The city’s new street vending coordinator has heard the complaints from food cart operators and is ready to act.
“I’m very optimistic,” says Meghan Blake-Horst, who is taking on the position at a crucial time. She promises immediate changes in the food cart review process for 2017 and a review of key city ordinances that have been stifling the growth of Madison’s mobile food scene.
“There’s excitement for change and new opportunities with new people. I’m looking at growing opportunities [for carts], in places that have been resistant to it.”
The owner of Absolutely Art, an Atwood Avenue art gallery that closed in 2014, Blake-Horst, 41, has continued to facilitate art shows under the name of her former shop. She’s also the co-founder of the pop-up food- and craft-centered Mad City Bazaar. She started the vending coordinator job in December 2016 and formally took over the reins last week from retiring street vending coordinator Warren Hansen.
“Warren has built an amazing foundation,” says Blake-Horst. “I’m coming into what is a really great opportunity for growth.”
Hansen, who guided street vending since 1998, oversaw an explosion of interest in mobile food vending over the past decade. By the time the 2016 city cart review took place in early fall, there was increasing sentiment that the cart scene had outgrown the methods for regulating it, as more and more carts competed for coveted Mall/Concourse spots.
The immediate changes in the food cart review process for 2017 have yet to be decided; a small group of cart owners, reviewers and representatives from the city’s economic development staff met on Feb. 8 to discuss ideas for changing the review.
On the table: changing the maximum number of, or weighting of, seniority points; extending the review period for existing carts; having reviewers be anonymous (rather than showing a name tag identifying them as judges); simplifying the criteria by which reviewers judge carts; and mandating a training session for all reviewers. Also under discussion: ways to level the playing field for new carts. More meetings are planned.
A larger community focus group about the food carts, open to all, will be held Feb. 23, 6-8 p.m., at the Madison Public Library, 201 W. Mifflin St., room 301.
“We’re starting this now so we’ll have time to explain the changes,” says Blake-Horst. “Change is inherently challenging, and I don’t think we have the capacity to make massive changes all at one time. We’ll look at what to change first and build on that.”

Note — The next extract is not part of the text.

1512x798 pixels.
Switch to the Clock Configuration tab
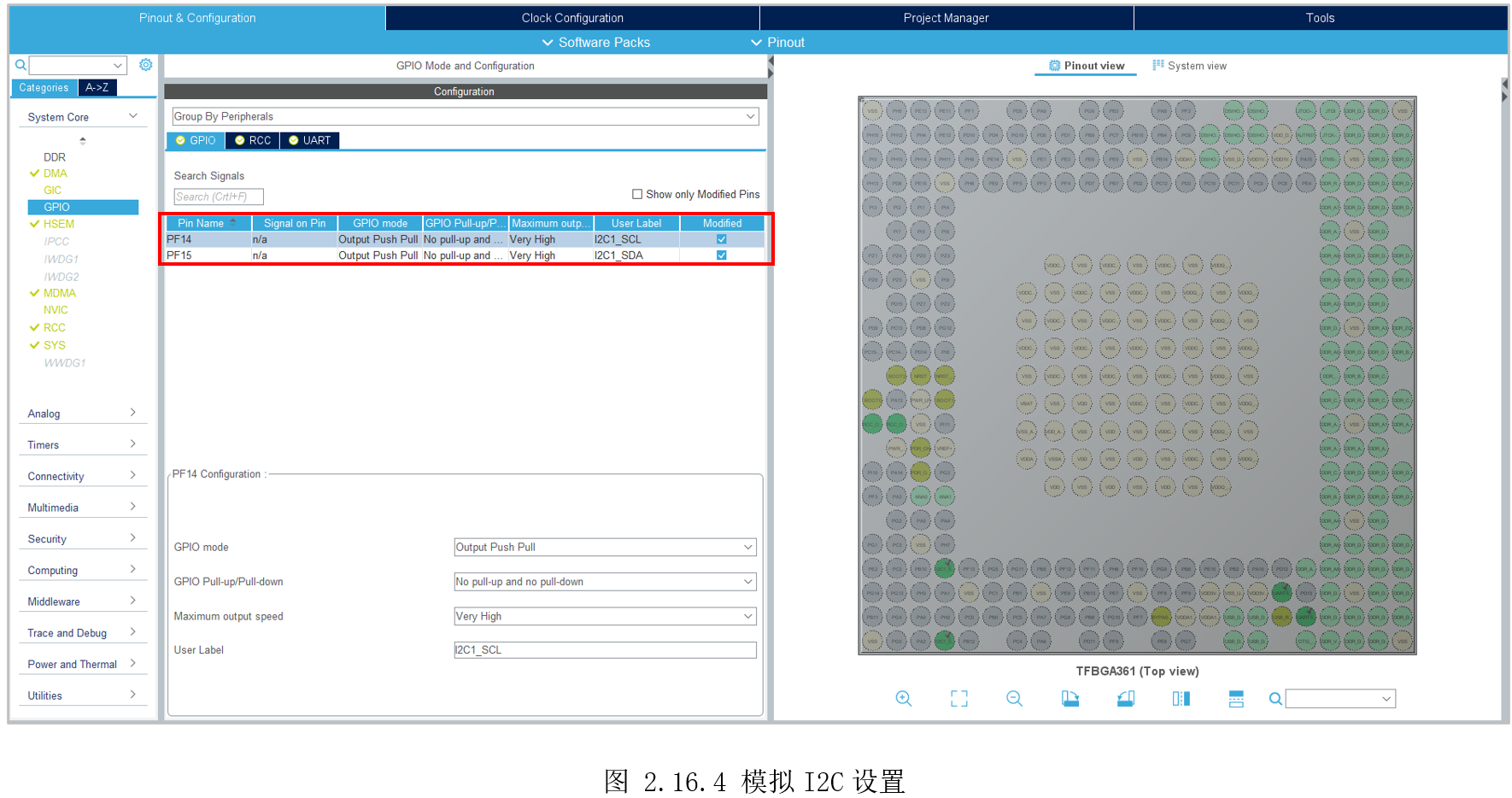click(x=572, y=18)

Any changes to the cart review must be approved by the vending oversight committee as well as the Common Council.
Blake-Horst also hopes to work to allow vending on private property, which is currently against city ordinance; this could pave the way for semi-permanent food cart “pod” areas (like those that exist in Portland, Oregon). She’d also like to change the rules so that food trucks would be permissible. Both of these prohibitions have been “a huge barrier to the growth of our mobile food industry,” she says.
Other changes will take place sooner. Starting in April on opening day of the 2017 vending season, “there will be five new cart locations on the Square,” Blake-Horst confirms. That will bring the number of Square carts up to 25 from 20 and take five carts off the waiting list.
For the first time, carts will park in front of Grace Episcopal Church and the Wisconsin Historical Society Museum, as well as in the gathering area at the top of State Street between 100 State Street and the office building 30 on the Square, where Mexican cart Marimar on Wheels was vending for a short time late last fall.
In addition, Blake-Horst will be managing temporary reassignment of carts due to construction to begin in April along South Carroll, East and West Main and South Pinckney streets — currently the heart of where Square carts park. Many of these carts will head to the 100 and 200 blocks of Martin Luther King Jr. Boulevard. At the same time, a building’s worth of city employees have moved from the Madison Municipal Building to 30 on the Square this year, creating a “perfect storm” of new traffic for newly placed carts.
Blake-Horst would like to explore other “opportunity zones” around the city that have enough density to support food carts and food trucks, such as office parks.
“I’m excited to be able to implement this and see how it goes,” says Blake-Horst. “Every year will be different, and “every year [new changes] will have to be addressed.”